**ACTIONS TO TAKE**
- 1) Translate this sentence from the newsletter on CEOs and cyber resilience into Spanish: "So says a new report from ISTARI, a global cybersecurity firm established by Temasek, the Singapore state investment company."
- 2) In the newsletter on CEOs and cyber resilience, which school helped prepare "The CEO Report on Cyber Resilience"?

**QUOTED TEXT**
────────

Also: Foot Locker turnaround, salary transparency, TikTok testimony. Good morning. Fortune senior editor at large Geoff Colvin here, filling in for Alan,
For CEOs in eternal combat against cybercriminals—that is, all CEOs—it seems a day that had to come has finally arrived. Being accountable for cyber, erecting the mightiest defenses, trusting fully in world-class experts—none of that is good enough anymore.
So says a new report from ISTARI, a global cybersecurity firm established by Temasek, the Singapore state investment company. The document, “The CEO Report on Cyber Resilience,” was prepared in collaboration with the University of Oxford’s Said Business School.
What strikes me most strongly is the message that CEOs, regardless of their education, must become significantly more cyber-literate, like it or not. They don’t have to go to coding school or learn to banter about post-exascale high-performance computing, but they can’t regard the cyber world as a jungle impenetrable by all except lifelong techies. As the report says, CEOs (and by implication those who report to CEOs) must “move from blind trust to informed trust.” They must understand a new language.

────────

**PROVIDED MATERIAL**
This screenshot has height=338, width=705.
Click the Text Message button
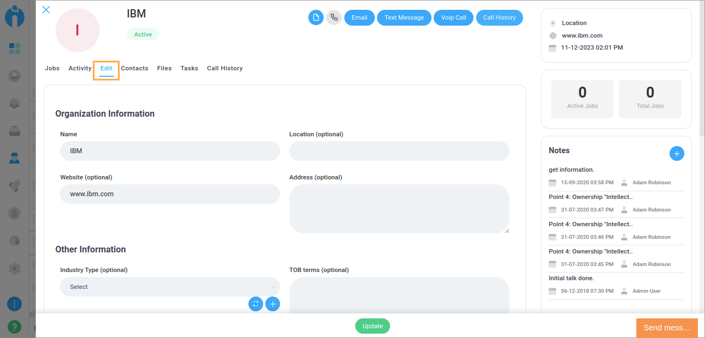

────────

**RESULTS BY TASK**
- 1) Así lo afirma un nuevo informe de ISTARI, una empresa global de ciberseguridad fundada por Temasek, la sociedad estatal de inversión de Singapur.

- 2) The University of Oxford's Said Business School.